The great thing about them is they let you add features to your website and stay intact, even if you upgrade your WordPress install or switch to a different theme. Developing a plugin on your own is not that tough and you can solve tons of problems. Copying the whole code and additional features to your theme’s functions.php is good, but it may be lost when you update or change your theme. So, installing a plugin is a great way to try new things and good way to go if you need to implement cross-theme functions. And, if you’re not interested in spending your time learning plugin development from scratch, you can always hire WordPress Plugin Development Service for getting developed a specific plugin as per your website’s requirements.
Creating a New Plugin
The first thing to do is create a new folder to store your new plugin. Go to wp-contents/plugins/ and create new folder, for instance my-facebook-tags. Remember, whatever you name your plugin’s folder is going to be your plugin’s slug.
The plugin slug has to be unique throughout the WordPress plugin repository if you wish to make it publicly available meaning that no other plugin developed by anybody should have this slug.
How Plugins Work
Let’s take a moment to understand how plugins work before we continue. Plugins offer functionalities with hooks, so learning how they work is important. For example, do you remember those little diaries where the first sentence was something like: I am a diary of _________. The empty space is where you put the actual name.
Themes are needed to add wp_head() function to the header file.
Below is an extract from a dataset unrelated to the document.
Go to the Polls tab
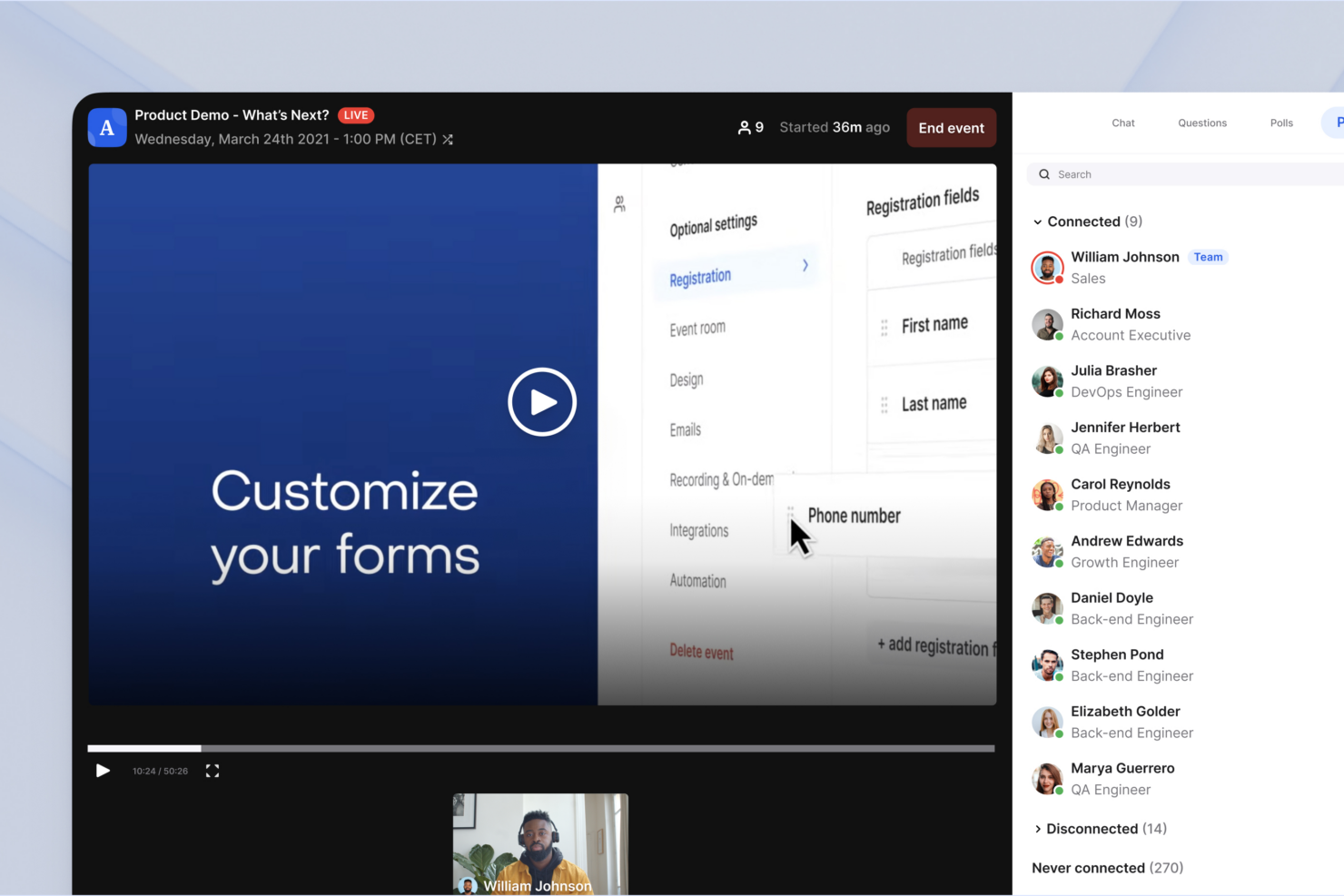 click(1280, 123)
This function allows us to output something in the head section of the site’s page, which is what we need exactly!
And, the last thing that you should know is that technically a hooked function is executed when apply_filters() or do_action() function is executed.
The Right Hook For The Right Plot
So, now that you learned how to add things to the head of your websites, it’s time to learn about inserting elements to other parts of your website.
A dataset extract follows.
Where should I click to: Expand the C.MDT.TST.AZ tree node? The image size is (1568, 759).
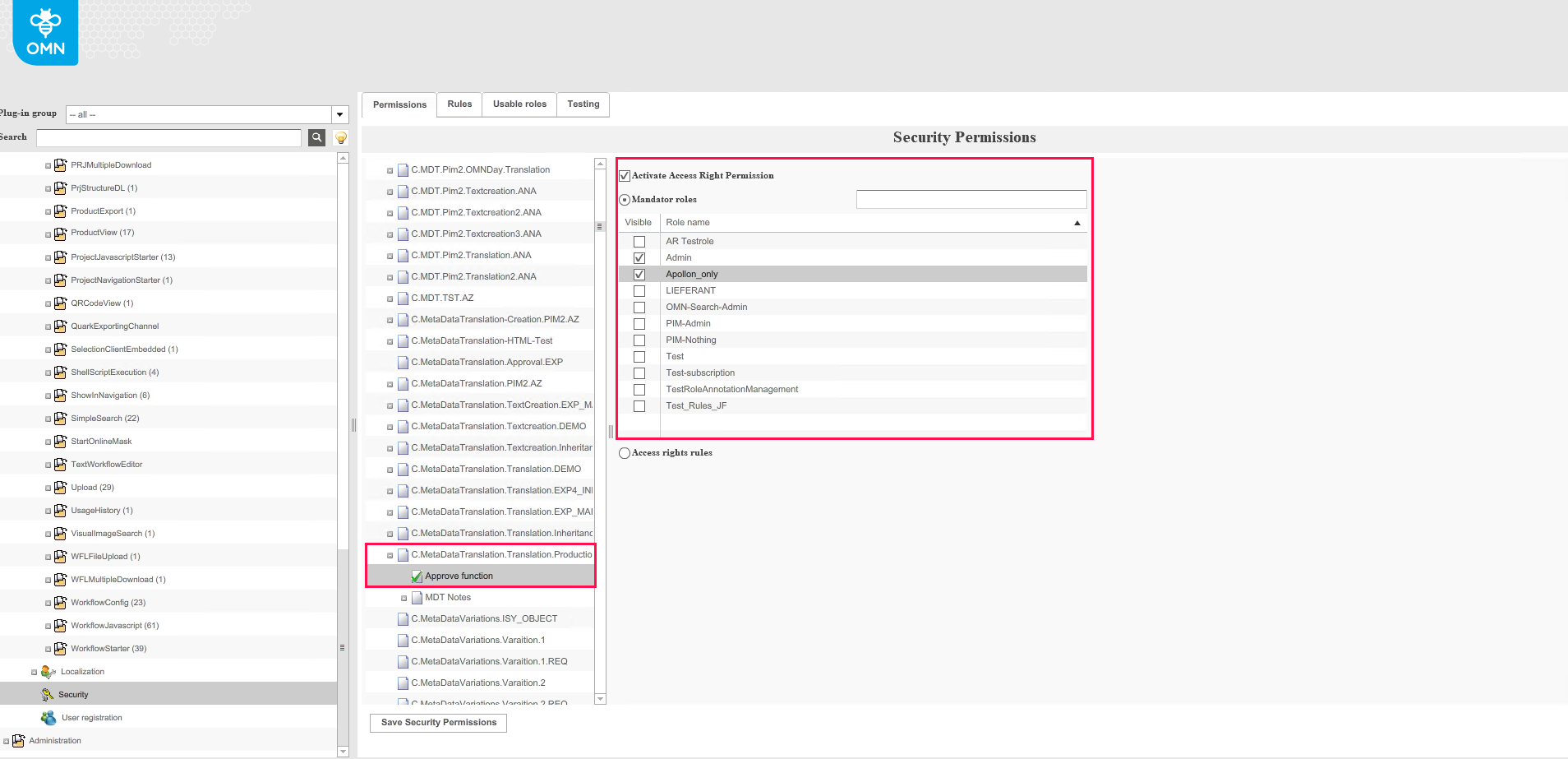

If you wish to execute an action whenever WordPress does something, you’re looking for a hook. But, what about integrating Google analytics tracking on each page of your website? It should be done in the footer. May be themes explain something similar to wp_head()? Indeed they do. By using wp_footer() function, you can output your code at the bottom of the website’s page.
Getting Started With Filters
Filters are similar to hooks, but they let you modify data before it is being used instead of performing an additional action.
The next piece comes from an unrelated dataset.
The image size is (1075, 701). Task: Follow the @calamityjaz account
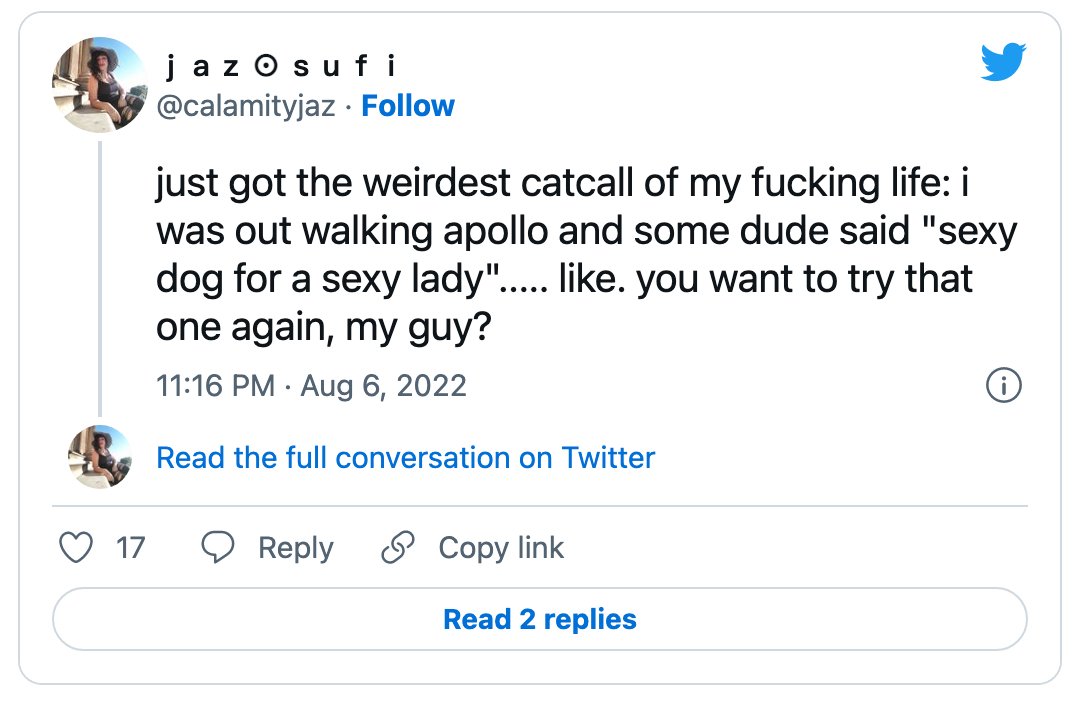point(408,106)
Suppose there is an error message despite your plugin, and you just want to modify it. There is indeed a filter for that purpose called ‘login_errors’ that lets you modify the messages and stuff.
Actions and filters both are used for almost everything in the plugin, therefore I recommend you to go deep and familiarize yourself with their mechanism.
Creating Plugin Setting Page
Many plugins call for few options that user can set. Suppose you want to disable facebook tags on some posts or disable the author’s email, both can be executed using these options.
There are actually number of ways to go for creating option for yourself. And, the best trick to use is object oriented approach, but I’d rather prefer a simpler approach for creating option pages for beginners.
There are lots and lots of things that you can do with plugins and many ways to create them, I always suggest everyone to experiment. Feel free to do whatever you like as long as you’re not developing product for distribution. Give your 100% efforts to research hooks that can help to make things work the way you want and add functionalities.
Good Luck with creating your own plugins!!!